This gender difference in hospital course translates to differences in disposition as well. Although women with cirrhosis are less likely to die or receive a liver transplant during hospitalization, they have higher rates of discharge to post-acute care institutions and with rehabilitation services. This is consistent with prior research which has found that women are more likely to live alone than men and are less likely to have caregivers, which likely leads to different thresholds for hospitalization and discharge. ^49,50

We acknowledge the following limitations to this study. First, the NIS lacks full clinical detail including laboratory data, limiting our ability to calculate MELDNa and Child-Pugh scores to compare severity of illness. However, prior studies have utilized and validated ICD-9 codes to identify cirrhosis complications and estimate decompensation as a marker of severity of liver disease. ^26–28,32 Still, there remain some complications, such as hepatic encephalopathy, which may be particularly susceptible to coding errors, given difficulty in diagnosing low-grade encephalopathy and in distinguishing it from other causes of altered mental status in hospitalized patients. Second, the NIS does not provide patient identifiers, so we are unable to track readmissions by the same patient.

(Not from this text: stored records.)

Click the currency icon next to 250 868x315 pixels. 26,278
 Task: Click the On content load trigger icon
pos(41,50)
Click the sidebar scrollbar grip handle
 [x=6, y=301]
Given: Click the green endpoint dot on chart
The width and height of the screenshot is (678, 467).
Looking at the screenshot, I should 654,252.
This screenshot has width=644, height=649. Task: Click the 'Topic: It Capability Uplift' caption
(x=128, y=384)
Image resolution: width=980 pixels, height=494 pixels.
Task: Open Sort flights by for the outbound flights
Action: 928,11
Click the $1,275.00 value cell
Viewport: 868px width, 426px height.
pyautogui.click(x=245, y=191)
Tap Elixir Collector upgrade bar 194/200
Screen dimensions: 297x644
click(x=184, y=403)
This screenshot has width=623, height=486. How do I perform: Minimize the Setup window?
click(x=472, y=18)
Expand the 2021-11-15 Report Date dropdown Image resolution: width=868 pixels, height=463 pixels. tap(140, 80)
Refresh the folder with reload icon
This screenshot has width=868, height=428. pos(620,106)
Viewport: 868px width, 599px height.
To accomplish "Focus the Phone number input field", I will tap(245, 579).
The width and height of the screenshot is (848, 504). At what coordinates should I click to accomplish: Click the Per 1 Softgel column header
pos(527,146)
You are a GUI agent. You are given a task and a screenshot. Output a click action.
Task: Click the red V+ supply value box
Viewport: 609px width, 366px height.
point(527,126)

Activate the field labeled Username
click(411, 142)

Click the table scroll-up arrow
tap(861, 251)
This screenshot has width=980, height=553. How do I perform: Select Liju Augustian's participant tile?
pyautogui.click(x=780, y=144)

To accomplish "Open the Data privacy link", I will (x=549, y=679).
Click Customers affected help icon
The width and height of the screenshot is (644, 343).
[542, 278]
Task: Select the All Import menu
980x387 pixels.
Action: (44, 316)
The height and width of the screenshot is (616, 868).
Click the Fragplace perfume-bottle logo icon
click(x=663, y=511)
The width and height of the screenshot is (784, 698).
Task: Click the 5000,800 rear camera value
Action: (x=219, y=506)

As readmissions are common in cirrhosis, our data may capture the same patients during multiple admissions. In addition, given the trend toward shorter hospitalizations in women, a better understanding of short-term post-hospital outcomes, including readmissions, will be important in fully understanding gender disparities in cirrhosis hospitalizations. Finally, this study only includes data about acute hospitalization episodes, so we cannot measure longer term outcomes or trends in health resource utilization. Our findings should be validated in a prospective cohort that allows us to capture more granular clinical data for patients during and after hospitalization, including information on patterns of clinical decompensation, healthcare utilization (including readmissions) and longer-term mortality. Studies that incorporate more difficult to measure factors, such as disability and social support, may provide additional insight into differential rates of hospitalization and liver transplant between women and men.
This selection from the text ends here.